Enough information now that I'll hazard an answer.
By the way, the logic behind suggesting GMRES is NOT that your matrix is sparse, but that if it changes only by a tiny amount each time, then you might be able to gain using GMRES, because you supply a starting value. It might be worth a shot, but I'm not sure you would gain. Depending on the condition number of your matrices, the solution could change a fair amount based on only a small perturbation.

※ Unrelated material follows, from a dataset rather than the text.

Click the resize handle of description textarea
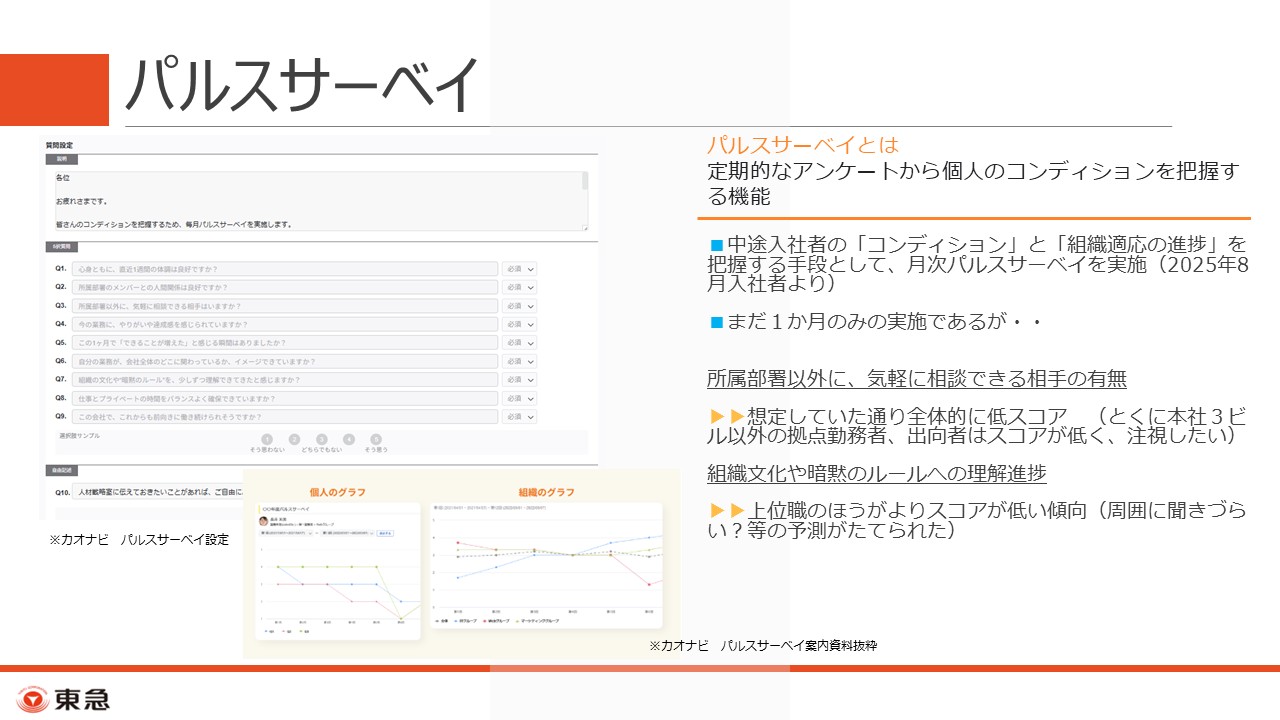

But something in your response makes no sense. A single solve for an 800x800 matrix takes 20-30 seconds? Or 90000 of them? I assume you mean the latter. A quick test on my computer shows:
A = rand(800,800);
tic,[L,U,P] = lu(A);toc
Elapsed time is 0.024238 seconds.
And a factorization will be the lion's share of the time. But that also makes no sense.
90000*.024
ans =
2160
So not 20-30 seconds, but 2000 seconds. Your computer must be either REALLY old and slow, or REALLY fast. A really slow computer makes no sense, as you say you have 40GB of RAM, and a computer old enough to be that slow would be unlikely have that much RAM.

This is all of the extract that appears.